Zwei davon sind Metin Türköz und Ata Canani. Sie repräsentieren die ersten zwanzig Jahre nach dem Anwerbeabkommen von 1961, in denen das Leben und Arbeiten in Deutschland klassische türkische Volkslieder mit neuen Themen anreicherte. Der größte Star dieser Ära, Yüksel Özkasap (68), kann aus gesundheitlichen Gründen nicht bei den nun geplanten Konzerten dabei sein, die Sängerin Sema Moritz wird jedoch ihre Hits interpretieren.
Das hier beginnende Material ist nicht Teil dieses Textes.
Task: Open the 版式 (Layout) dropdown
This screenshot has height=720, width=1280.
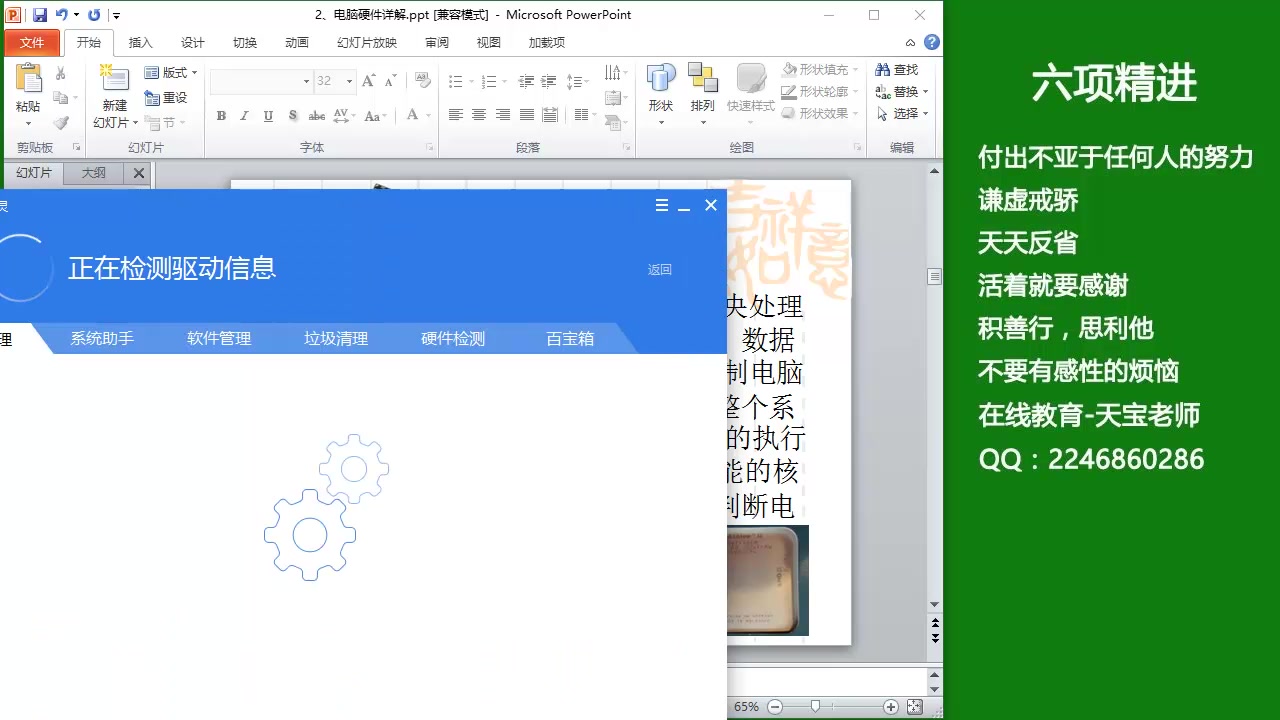Action: (x=170, y=73)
Auch die Jazzsängerin Özay Fecht, wie Moritz früher Mitglied des Türkischen Arbeiterchors Westberlin, wird auf der Bühne stehen. Die Achtziger treten in Person des kurdischen Volksmusiksängers Ali Baran auf, mit der Anadolu-Rockband Die Kanaken und mit Nedim Hazar selbst, der einst Sänger der Rock-Gruppe Yarınistan war. Für den frühen multilingualen Hip-Hop der Neunziger stehen Erci E. von Cartel und die Microphone Mafia, der jüngste Künstler ist Eko Fresh.
Die Idee für »Almanya Türküleri – Deutschlandlieder« ist auf der Bühne entstanden, erzählt Organisator Nedim Hazar: »Ich stand im Scheinwerferlicht zwischen meinem Sohn Eko Fresh und Metin Türköz. Und da dämmerte es mir: Wir repräsentieren hier Geschichte!« Drei Generationen von deutsch-türkischen Musikern, drei Genres, verschiedene Lebenswelten: Und doch vereint sie viel in ihrem Schaffen.
Während der ersten Generation ausschließlich von der eigenen Community Aufmerksamkeit geschenkt wurde, sind Rapper wie Eko Fresh im Mainstream der deutschen Musiklandschaft angekommen. Dabei behandelt ihre Musik oft ähnliche Themen: die Erfahrungen in Deutschland als Türkeistämmige, Rassismus, der Kampf um Anerkennung.
Am 30. Oktober 1961 wurde das Anwerbeabkommen zwischen der BRD und der Türkei abgeschlossen. 867.000 Menschen kamen zwischen diesem Jahr und dem Anwerbestopp 1973 als Arbeiterinnen und Arbeiter nach Deutschland. Einer von ihnen war Metin Türköz. Mit der Saz, einer türkischen Laute, im Gepäck kam er im Januar 1962 am Münchner Hauptbahnhof an. Der 25-Jährige ging von dort nach Köln und arbeitete in den Ford-Werken, lebte im Wohnheim mit anderen Arbeitern.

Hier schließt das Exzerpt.